• **TASK DIRECTIONS**: Nothing should differ between your output and the entries below.

[Start of section]

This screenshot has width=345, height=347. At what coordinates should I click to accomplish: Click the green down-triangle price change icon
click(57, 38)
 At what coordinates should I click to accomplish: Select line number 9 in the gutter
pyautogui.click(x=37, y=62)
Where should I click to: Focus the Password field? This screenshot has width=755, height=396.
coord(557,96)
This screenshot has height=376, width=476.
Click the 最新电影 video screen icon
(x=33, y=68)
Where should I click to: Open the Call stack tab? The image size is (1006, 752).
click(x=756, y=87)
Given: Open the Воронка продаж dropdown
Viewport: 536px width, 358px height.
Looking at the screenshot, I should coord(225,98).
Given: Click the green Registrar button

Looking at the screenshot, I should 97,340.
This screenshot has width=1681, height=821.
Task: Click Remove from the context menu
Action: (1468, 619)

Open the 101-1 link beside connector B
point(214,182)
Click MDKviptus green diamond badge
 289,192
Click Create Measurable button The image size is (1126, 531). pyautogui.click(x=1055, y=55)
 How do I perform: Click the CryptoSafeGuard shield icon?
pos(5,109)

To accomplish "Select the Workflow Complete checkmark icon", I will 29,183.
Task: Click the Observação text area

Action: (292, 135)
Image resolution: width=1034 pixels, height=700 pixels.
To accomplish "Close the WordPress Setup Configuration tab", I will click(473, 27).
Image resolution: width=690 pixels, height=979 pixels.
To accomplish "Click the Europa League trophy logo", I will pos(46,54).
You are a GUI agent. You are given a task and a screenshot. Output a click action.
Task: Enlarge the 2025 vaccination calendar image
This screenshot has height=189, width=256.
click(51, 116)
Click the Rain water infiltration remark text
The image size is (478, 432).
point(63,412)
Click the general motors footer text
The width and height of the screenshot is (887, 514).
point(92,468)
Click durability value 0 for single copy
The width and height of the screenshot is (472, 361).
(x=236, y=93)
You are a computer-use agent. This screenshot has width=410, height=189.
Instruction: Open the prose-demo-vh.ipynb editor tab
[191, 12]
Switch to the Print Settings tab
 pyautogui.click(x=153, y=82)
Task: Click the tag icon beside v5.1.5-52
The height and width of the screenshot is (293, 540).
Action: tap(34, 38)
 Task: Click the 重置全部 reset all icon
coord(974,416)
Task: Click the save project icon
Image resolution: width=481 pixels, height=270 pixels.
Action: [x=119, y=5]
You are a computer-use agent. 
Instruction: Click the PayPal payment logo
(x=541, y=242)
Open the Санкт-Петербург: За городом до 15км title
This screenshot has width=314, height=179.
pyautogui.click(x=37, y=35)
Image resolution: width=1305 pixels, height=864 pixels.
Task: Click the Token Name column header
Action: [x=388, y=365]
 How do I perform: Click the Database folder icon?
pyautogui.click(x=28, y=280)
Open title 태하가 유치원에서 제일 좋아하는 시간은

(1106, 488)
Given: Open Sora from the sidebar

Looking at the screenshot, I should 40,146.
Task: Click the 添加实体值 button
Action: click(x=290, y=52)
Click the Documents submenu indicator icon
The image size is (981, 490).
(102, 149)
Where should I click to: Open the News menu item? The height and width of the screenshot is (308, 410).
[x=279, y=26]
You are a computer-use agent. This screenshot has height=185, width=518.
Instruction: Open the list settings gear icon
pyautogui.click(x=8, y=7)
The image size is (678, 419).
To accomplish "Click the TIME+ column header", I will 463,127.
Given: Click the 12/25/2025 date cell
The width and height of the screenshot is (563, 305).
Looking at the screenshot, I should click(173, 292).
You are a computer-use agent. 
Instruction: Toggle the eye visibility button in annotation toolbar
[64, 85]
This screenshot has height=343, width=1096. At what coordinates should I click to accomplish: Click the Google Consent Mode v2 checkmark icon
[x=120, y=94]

[End of section]

• **WRITTEN SOLUTION**:
This screenshot has width=345, height=347. At what coordinates should I click to accomplish: Click the green down-triangle price change icon
click(57, 38)
 At what coordinates should I click to accomplish: Select line number 9 in the gutter
pyautogui.click(x=37, y=62)
Where should I click to: Focus the Password field? This screenshot has width=755, height=396.
coord(557,96)
This screenshot has height=376, width=476.
Click the 最新电影 video screen icon
(x=33, y=68)
Where should I click to: Open the Call stack tab? The image size is (1006, 752).
click(x=756, y=87)
Given: Open the Воронка продаж dropdown
Viewport: 536px width, 358px height.
Looking at the screenshot, I should coord(225,98).
Given: Click the green Registrar button

Looking at the screenshot, I should 97,340.
This screenshot has width=1681, height=821.
Task: Click Remove from the context menu
Action: (1468, 619)

Open the 101-1 link beside connector B
point(214,182)
Click MDKviptus green diamond badge
 289,192
Click Create Measurable button The image size is (1126, 531). pyautogui.click(x=1055, y=55)
 How do I perform: Click the CryptoSafeGuard shield icon?
pos(5,109)

To accomplish "Select the Workflow Complete checkmark icon", I will 29,183.
Task: Click the Observação text area

Action: (292, 135)
Image resolution: width=1034 pixels, height=700 pixels.
To accomplish "Close the WordPress Setup Configuration tab", I will click(473, 27).
Image resolution: width=690 pixels, height=979 pixels.
To accomplish "Click the Europa League trophy logo", I will pos(46,54).
You are a GUI agent. You are given a task and a screenshot. Output a click action.
Task: Enlarge the 2025 vaccination calendar image
This screenshot has height=189, width=256.
click(51, 116)
Click the Rain water infiltration remark text
The image size is (478, 432).
point(63,412)
Click the general motors footer text
The width and height of the screenshot is (887, 514).
point(92,468)
Click durability value 0 for single copy
The width and height of the screenshot is (472, 361).
(x=236, y=93)
You are a computer-use agent. This screenshot has width=410, height=189.
Instruction: Open the prose-demo-vh.ipynb editor tab
[191, 12]
Switch to the Print Settings tab
 pyautogui.click(x=153, y=82)
Task: Click the tag icon beside v5.1.5-52
The height and width of the screenshot is (293, 540).
Action: tap(34, 38)
 Task: Click the 重置全部 reset all icon
coord(974,416)
Task: Click the save project icon
Image resolution: width=481 pixels, height=270 pixels.
Action: [x=119, y=5]
You are a computer-use agent. 
Instruction: Click the PayPal payment logo
(x=541, y=242)
Open the Санкт-Петербург: За городом до 15км title
This screenshot has width=314, height=179.
pyautogui.click(x=37, y=35)
Image resolution: width=1305 pixels, height=864 pixels.
Task: Click the Token Name column header
Action: [x=388, y=365]
 How do I perform: Click the Database folder icon?
pyautogui.click(x=28, y=280)
Open title 태하가 유치원에서 제일 좋아하는 시간은

(1106, 488)
Given: Open Sora from the sidebar

Looking at the screenshot, I should 40,146.
Task: Click the 添加实体值 button
Action: click(x=290, y=52)
Click the Documents submenu indicator icon
The image size is (981, 490).
(102, 149)
Where should I click to: Open the News menu item? The height and width of the screenshot is (308, 410).
[x=279, y=26]
You are a computer-use agent. This screenshot has height=185, width=518.
Instruction: Open the list settings gear icon
pyautogui.click(x=8, y=7)
The image size is (678, 419).
To accomplish "Click the TIME+ column header", I will 463,127.
Given: Click the 12/25/2025 date cell
The width and height of the screenshot is (563, 305).
Looking at the screenshot, I should click(173, 292).
You are a computer-use agent. 
Instruction: Toggle the eye visibility button in annotation toolbar
[64, 85]
This screenshot has height=343, width=1096. At what coordinates should I click to accomplish: Click the Google Consent Mode v2 checkmark icon
[x=120, y=94]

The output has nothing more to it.